Nel 1977, rondine solitaria nel cielo degli anni di piombo, alza le saracinesche il suo seminterrato deluxe in via Bonvesin de la Riva: il ristorante, stellato l’anno dopo e bistellato a stretto giro, nel 1985 si aureola della massima costellazione, primo assoluto nel Belpaese. Gualtiero Marchesi viene ribattezzato il Pinturicchio dei fornelli per la sua sensibilità estetica, di stampo marcatamente apollineo, e getta le fondamenta a presa rapida della Nuova Cucina Italiana, che recupera l’afflato al rinnovamento di quegli anni, senza ricalcare pedissequamente i decaloghi francesi. Un sogno che nel 1993 si trasferisce con la complicità dell’amico Vittorio Moretti all’Albereta, elegante villa fra le colline della Franciacorta (ma oggi Marchesi dirige anche l’Hostaria dell’Orso a Roma e il Marchesino a Milano). 

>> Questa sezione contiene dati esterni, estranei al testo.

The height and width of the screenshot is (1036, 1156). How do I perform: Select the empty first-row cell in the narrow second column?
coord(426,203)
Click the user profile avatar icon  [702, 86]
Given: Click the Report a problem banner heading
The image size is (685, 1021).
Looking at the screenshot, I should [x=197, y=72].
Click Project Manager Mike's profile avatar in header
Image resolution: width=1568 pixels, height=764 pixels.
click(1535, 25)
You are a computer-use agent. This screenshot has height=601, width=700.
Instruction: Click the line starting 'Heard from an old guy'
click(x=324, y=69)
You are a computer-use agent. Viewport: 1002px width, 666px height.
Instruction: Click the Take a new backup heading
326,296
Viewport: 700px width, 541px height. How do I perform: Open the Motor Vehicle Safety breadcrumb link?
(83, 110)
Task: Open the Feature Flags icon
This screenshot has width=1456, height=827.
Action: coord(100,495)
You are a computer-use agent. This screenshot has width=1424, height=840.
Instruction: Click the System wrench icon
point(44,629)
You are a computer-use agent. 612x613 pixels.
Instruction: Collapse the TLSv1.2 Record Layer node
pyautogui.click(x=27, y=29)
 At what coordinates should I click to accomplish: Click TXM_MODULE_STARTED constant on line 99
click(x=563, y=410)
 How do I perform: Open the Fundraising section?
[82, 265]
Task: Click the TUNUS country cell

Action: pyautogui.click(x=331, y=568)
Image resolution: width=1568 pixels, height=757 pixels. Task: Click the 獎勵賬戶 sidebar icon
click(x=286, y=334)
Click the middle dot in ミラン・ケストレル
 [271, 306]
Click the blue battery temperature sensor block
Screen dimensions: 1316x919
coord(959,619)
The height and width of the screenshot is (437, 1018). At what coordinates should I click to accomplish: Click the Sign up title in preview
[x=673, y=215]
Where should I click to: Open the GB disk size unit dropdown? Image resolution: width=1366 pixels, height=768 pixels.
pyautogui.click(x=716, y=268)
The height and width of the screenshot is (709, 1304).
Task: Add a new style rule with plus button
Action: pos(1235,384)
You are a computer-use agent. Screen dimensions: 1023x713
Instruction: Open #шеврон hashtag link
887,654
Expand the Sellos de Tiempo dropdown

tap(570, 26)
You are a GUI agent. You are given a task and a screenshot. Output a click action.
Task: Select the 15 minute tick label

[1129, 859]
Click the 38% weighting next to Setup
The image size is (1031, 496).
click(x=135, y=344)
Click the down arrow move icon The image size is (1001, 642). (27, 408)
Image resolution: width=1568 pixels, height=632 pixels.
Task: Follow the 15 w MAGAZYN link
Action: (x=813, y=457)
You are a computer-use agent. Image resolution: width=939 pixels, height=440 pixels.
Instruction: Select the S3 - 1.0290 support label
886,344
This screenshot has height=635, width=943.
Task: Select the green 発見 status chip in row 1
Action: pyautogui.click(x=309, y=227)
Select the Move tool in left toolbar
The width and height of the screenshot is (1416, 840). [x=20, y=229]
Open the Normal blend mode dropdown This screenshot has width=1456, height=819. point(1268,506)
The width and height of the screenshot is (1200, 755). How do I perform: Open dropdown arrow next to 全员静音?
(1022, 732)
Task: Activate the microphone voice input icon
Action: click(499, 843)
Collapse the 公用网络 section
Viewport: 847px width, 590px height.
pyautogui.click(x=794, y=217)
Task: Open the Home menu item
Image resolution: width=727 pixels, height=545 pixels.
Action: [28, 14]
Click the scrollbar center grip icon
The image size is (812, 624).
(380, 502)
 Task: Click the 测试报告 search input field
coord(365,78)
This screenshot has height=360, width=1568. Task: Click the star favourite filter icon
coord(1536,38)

Le parole d’ordine nel tempo seguiteranno ad evolvere, sempre graffianti e puntuali, spesso propalate da libri miliari. Nello sforzo di concettualizzare i suoi piatti, Marchesi teorizzerà l’opposizione fra cucina timbrica e tonale (una metafora musicale sull’importanza delle cotture separate, che preservano il gusto naturale degli ingredienti e propiziano una diversa temporalità della degustazione, quasi narrativizzata), di testa o di gola (rivelandosi in fondo un cuoco neoplatonico, che subordina il gusto alla vista e all’elaborazione razionale nella gerarchia dell’estesia). Il suo fine è orchestrare una Cucina Totale, che oltre alla preparazione e alla presentazione dei piatti comprenda la coreografia del servizio, l’estetica delle stoviglie e delle posate. In armonia con quell’ “idea wagneriana” che a detta di Achille Bonito Oliva ha attraversato tutta l’arte contemporanea, “riguardante la possibilità di un evento creativo capace di totalizzare dentro di sé tutti i linguaggi e le forme, in modo da affermare una filosofia dell’arte fondata sull’intreccio e sullo sconfinamento”. Fino all’iconofagia deleuziana e pre-botturiana del Dripping di pesce ispirato alle tecniche dell’espressionismo astratto. L’ultimo grido però è quello di Meno Cucina, esito finale e radicale di una pulsione minimalista mai paga. Perché il grande cuoco è quello che sa dove tagliare, fino all’utopia del mono-ingrediente: less is more anche e soprattutto nel Bauhaus della gastronomia. 

Ma Marchesi è sempre stato attento a bilanciare l’effetto di novelty del suo movimento perpetuo con il richiamo ad un codice preesistente, quello della cucina regionale italiana, cui non ha mai smesso di rendere omaggio. Giacché “il tipico è anche mitico”, secondo il verbo di Thomas Mann. I più grandi piatti del suo straordinario repertorio, dalla costoletta puzzle al raviolo aperto (lo stesso gesto emblematico della giacca sbottonata), si spingono oltre il restyling “redazionale”, centrato sui refusi del gusto e sulle goffaggini dello stile, per trasfigurare la ricetta in qualcosa di originale e originario. Applicando inconsapevolmente le teorie di Sklovskij sulla dealgebrizzazione quale procedimento chiave dell’arte, sempre tesa a ingaggiare rocamboleschi détours dall’ovvietà al fine di sottrarre l’esperienza all’usura del trantran quotidiano e rendercene così una percezione nitida e impattante, nella solidarietà definitiva fra tradizione e tradimento. Il risotto oro e zafferano, con la sua vetruviana quadratura del cerchio, ne offre una conferma dalla serenità ineffabile. Dove l’affiorare rotondo dell’archetipo del Mandala dagli spigoli metallici del parallelepipedo giallo segue il canovaccio junghiano della ricomposizione dei contrasti in un’unità superiore. Che parla della cucina italiana come delle lacerazioni della storia politica e sociale con terapeutica bellezza. Perché anche questa, in fondo, è la Cucina Totale.